#### Ziel der Übung
Setze den Text über die Analyse von Wahlplakaten im Unterricht nach seinem letzten Satz fort.

#### Ausgewählter Abschnitt
* * * * * * * * *
Wahlplakate sind häufig eine Kombination aus Bild und kurzem Text (Slogan), der komplexe Probleme vereinfacht oder verfremdet, um bei den Adressaten Betroffenheit auszulösen und zum gewünschten Handeln aufzurufen. Für die Schülerinnen und Schüler ist es von besonderer Bedeutung diese oft werbepsychologisch raffiniert aufgemachten Wahlplakate zu analysieren, da sie lernen, ...
"Absichten politischer Parteien zu erkennen und kritisch zu durchschauen. Es empfiehlt sich, (die Plakate) als Grundlage für eine Diskussion zu sammeln und nach unterschiedlichen Gesichtspunkten - etwa der politischen Absicht, ihres Wahrheitsgehaltes, ihrer künstlerischen Gestaltung und Aussagekraft - zu analysieren. Sehr wirksam ist es, die Parteien verschiedener politischer Richtungen einander gegenüberzustellen, sie vor einer Wahl und etwa ein bis zwei Jahre nachdem eine Partei die Regierungsgewalt übernommen hat, nochmal zu überprüfen. Dabei kann festgestellt werden, ob die plakativ gemachten Aussagen und Versprechungen eingehalten wurden. So kann die Glaubwürdigkeit von Parteien und ihren Vertretern kritisch überprüft und beurteilt werden. Dies trägt zur Mündigkeit von jungen Menschen und Erwachsenen bei und ist für die politische Entscheidung von Bedeutung." (F. Colin 1921, nach Hans Jörg: Wandzeitung und Plakat, in Wolfgang W. Mickel (Hrsg.): Handbuch zur politischen Bildung, Bonn 1999, S. 460.)
* * * * * * * * *
#### Übungsdaten
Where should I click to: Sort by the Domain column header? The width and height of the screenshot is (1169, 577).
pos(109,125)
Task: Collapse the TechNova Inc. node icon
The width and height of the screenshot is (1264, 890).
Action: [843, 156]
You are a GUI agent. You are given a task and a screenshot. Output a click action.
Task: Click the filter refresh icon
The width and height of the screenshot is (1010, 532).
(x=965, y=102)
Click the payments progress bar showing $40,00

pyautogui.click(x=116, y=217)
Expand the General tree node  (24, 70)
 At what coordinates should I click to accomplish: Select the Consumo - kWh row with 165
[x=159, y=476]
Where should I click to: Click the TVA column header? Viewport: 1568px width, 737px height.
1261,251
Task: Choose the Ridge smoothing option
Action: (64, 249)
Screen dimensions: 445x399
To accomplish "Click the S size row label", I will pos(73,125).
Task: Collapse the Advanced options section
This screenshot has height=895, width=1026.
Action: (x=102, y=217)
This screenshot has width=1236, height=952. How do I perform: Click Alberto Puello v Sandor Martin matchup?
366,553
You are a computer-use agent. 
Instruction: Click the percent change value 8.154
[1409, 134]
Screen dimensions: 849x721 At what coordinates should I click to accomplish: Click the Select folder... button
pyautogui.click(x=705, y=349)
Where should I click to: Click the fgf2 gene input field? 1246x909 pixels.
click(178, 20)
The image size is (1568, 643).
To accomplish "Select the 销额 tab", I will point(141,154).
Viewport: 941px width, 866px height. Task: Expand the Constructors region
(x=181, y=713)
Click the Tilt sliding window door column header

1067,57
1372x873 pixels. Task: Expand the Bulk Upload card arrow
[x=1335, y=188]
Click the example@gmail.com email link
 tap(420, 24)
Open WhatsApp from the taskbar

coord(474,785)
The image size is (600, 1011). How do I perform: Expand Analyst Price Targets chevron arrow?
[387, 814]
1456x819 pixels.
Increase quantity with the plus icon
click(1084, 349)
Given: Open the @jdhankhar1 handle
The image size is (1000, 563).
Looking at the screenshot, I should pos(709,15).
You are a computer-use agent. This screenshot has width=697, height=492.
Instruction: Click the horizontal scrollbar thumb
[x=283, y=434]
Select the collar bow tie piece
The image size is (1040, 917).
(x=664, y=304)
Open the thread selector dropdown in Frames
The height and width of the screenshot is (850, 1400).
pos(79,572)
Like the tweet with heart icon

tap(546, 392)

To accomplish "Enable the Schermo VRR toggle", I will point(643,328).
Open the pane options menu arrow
* * * * * * * * *
#### Antwort zur Aufgabe
Insgesamt sollen die Schülerinnen und Schüler sich darüber klar werden, durch welche Stilmittel sie sich in ihrer Rolle als Wähler am meisten angesprochen fühlen, um zu erkennen, dass die eigene Empfänglichkeit in hohem Maße von emotionalen und suggestiven Werbemitteln bestimmt wird.
Zur Auswahl der Wahlplakate steht eine ausführliche Sammlung von 1949-2002 auf der CD-ROM zur Verfügung. Aktuelle Wahlplakate finden sich auch auf den Homepages der Parteien.
Einsatzmöglichkeiten
Für die Bestimmung des Stellenwertes im Unterricht ist zunächst auf die Möglichkeit einer fächerübergreifenden Ausrichtung hinzuweisen; für eine umfangreiche Analyse sprachlicher und gestalterischer Elemente, wäre der Politikunterricht allein schon aus zeitlichen Gründen überfordert. Es empfiehlt sich daher, das Unterrichtsprogramm, sofern gewünscht, mit den Kunst-, Deutsch oder Geschichtslehrern und Geschichtslehrerinnen der Klasse abzustimmen, wobei dann eine Aufgabenteilung vorgenommen werden kann. Sinnvoll wäre auch die Beschäftigung mit dem Thema "Politische Propaganda: Wahlplakate" im Rahmen einer Projektwoche, denn hier können die Ergebnisse der einzelnen Untersuchungsschritte besser zu einem Gesamtergebnis integriert werden.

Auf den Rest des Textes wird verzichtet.